A young fruit vendor, overcome by desperation, sets himself on fire in a public square in Tunisia. His suicide sparks protests around the globe. Millions take to the streets. Untold thousands die. Entrenched dictatorial regimes crumble seemingly overnight.
To commemorate this worldwide struggle for freedom, TIME magazine honors “The Protester” as Person of the Year, featuring a cover photo of … Sarah Mason, an Occupy L.A. activist who adamantly refuses to pay her credit card bills.
Take that Wall Street.
“I still have debt and I’m not paying it back because I feel like at this point, I have an obligation to try and disrupt and upset the financial industry, the credit industry,” Sarah told 360 Magazine. “Why would I miss this beautiful opportunity to say, ‘no, you don’t get your money back’?”

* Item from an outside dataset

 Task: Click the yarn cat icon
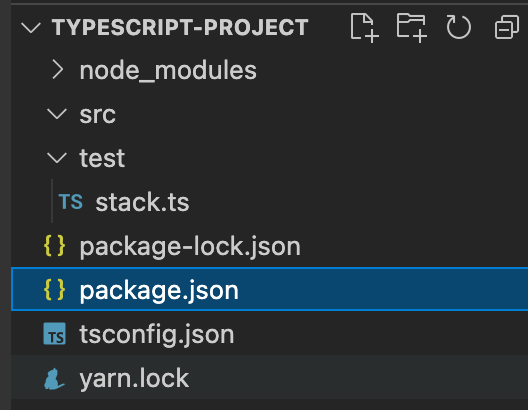[54, 378]
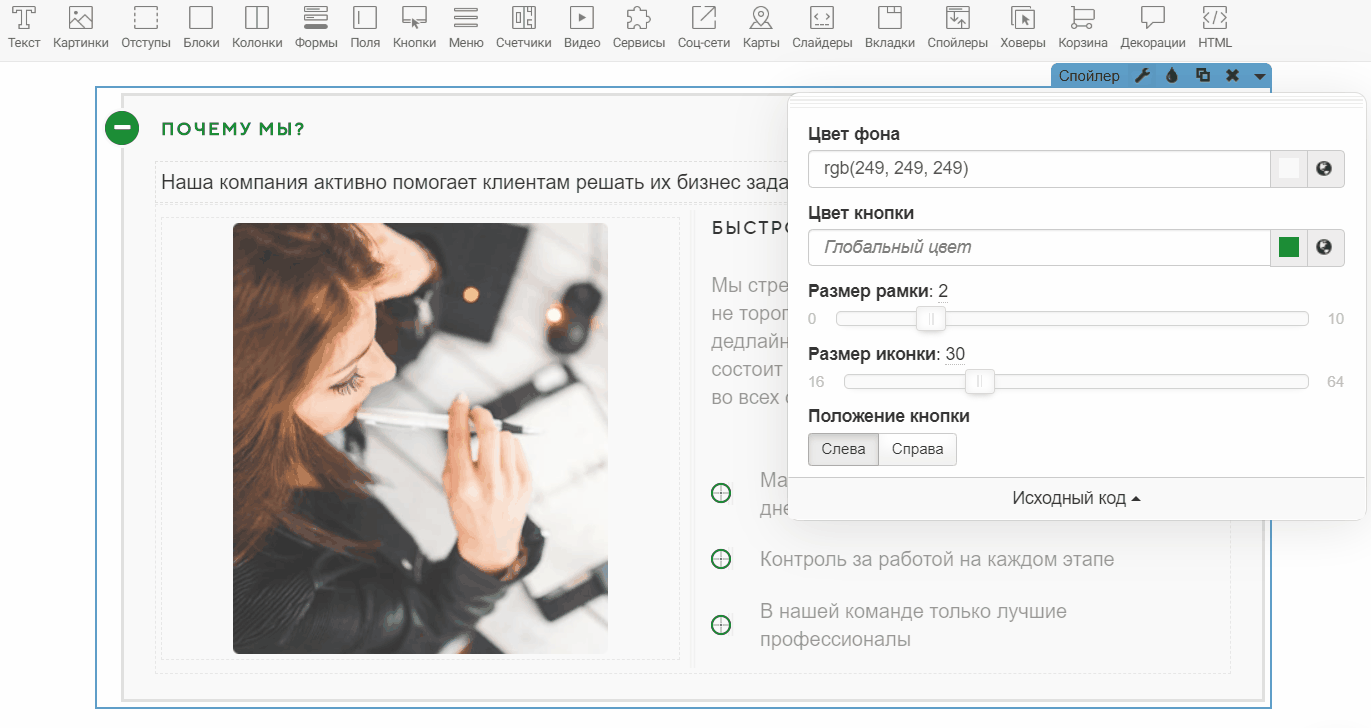Choose the Колонки layout tool
This screenshot has width=1371, height=728.
(257, 26)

Despite a valiant effort to lionize her, 360 Magazine acknowledges, “Her unabashed attitude falters slightly, however, when asked about how she incurred significant personal debt.”
“Each paycheck that I would get, I would overspend,” she said “I had already spent all this money on clothes, make-up, accessories, and I got the credit card because I needed to [pay] my electric bill. … And then of course, it turned into I just started using it recklessly.”
That TIME selected a dead-beat American credit-junkie to symbolize the brave souls who risked everything in their struggle for freedom tells us a lot about why the dinosaur media is dying–and quite a bit about the Occupy Wall Street movement itself.
Before Sarah was inevitably identified as the poster girl of the protest movement (you have heard of the Internet, haven’t you TIME?) the type-setters at last century’s leading magazine concocted a flimsy cover-story for their cover story.
“As the artist behind our Person of the Year 2011 cover commemorating this year’s pick, The Protester, Shepard Fairey says his cover image is based on a composite of 26 different photographs of real protests from around the world.” Well, Fairey also said he didn’t steal an AP photo of Obama for his iconic HOPE poster before he fessed up to lying about that and destroying evidence.
Fairey “used a collage of scenes from the Arab Spring to Moscow to Occupy Wall Street as a backdrop, images he said shows the dramatic accumulation of these global protests,” TIME wrote.
But the protester on the cover was, in fact, derived from a single photo of Sarah Mason, who–despite her own dramatic accumulation of accessories–now represents the struggle the world’s genuinely oppressed people.
While not the best person to symbolize the Arab Spring uprising, Sarah an ideal representative of the Occupy Wall Street protest movement, victimized as she was by “the capitalistic system in American society.”
“The reality is that, of course, is what compelled me to buy clothes and make-up and all of these things was insecurity and a feeling of being inadequate … What I also think it was that you’re just surrounded by these messages telling you to buy, buy, buy, consume, consume, consume.”
Most people facing that kind of pressure while deeply in debt would have cut up their credit cards and worked out a payment plan. But Sarah Mason is no quitter. She’s a fighter, and a born leader. “It’s easy not to pay your debt!” she said. “Nothing can happen … if you have assets, people can seize them, but if you don’t have assets, what are they going to take?”
Well, they could start with her tent.
According to 360 Magazine, “The tent that Sarah leaves looks like any other gray nylon camping tent from the outside, of a nondescript size and description; however a quick peek inside reveals a bohemian paradise, complete with tapestries, blankets and pillows in rich earthy tones, candles and picture frames. It’s a cozy haven where one can hide from the chaos of a bustling day in downtown Los Angeles.”
And that, my friends, is the iconic summation of the Occupy Wall Street movement–a falsely humble exterior stuffed with luxury items that were purchased on credit which won’t be repaid.
A footnote. Exactly three days after TIME announced their Person of the Year, thousands of Tunisians gathered in Mohamed Bouazizi Square–named after the young fruit vendor whose suicide “restored Tunisia’s dignity” and triggered a global struggle for freedom–to honor him and to celebrate their new freedom.
Half a world away, Sarah Mason may well have been snuggling under earth-toned blankets in her “bohemian paradise” on Bank of America Square pondering the riches her new-found fame would bestow upon her.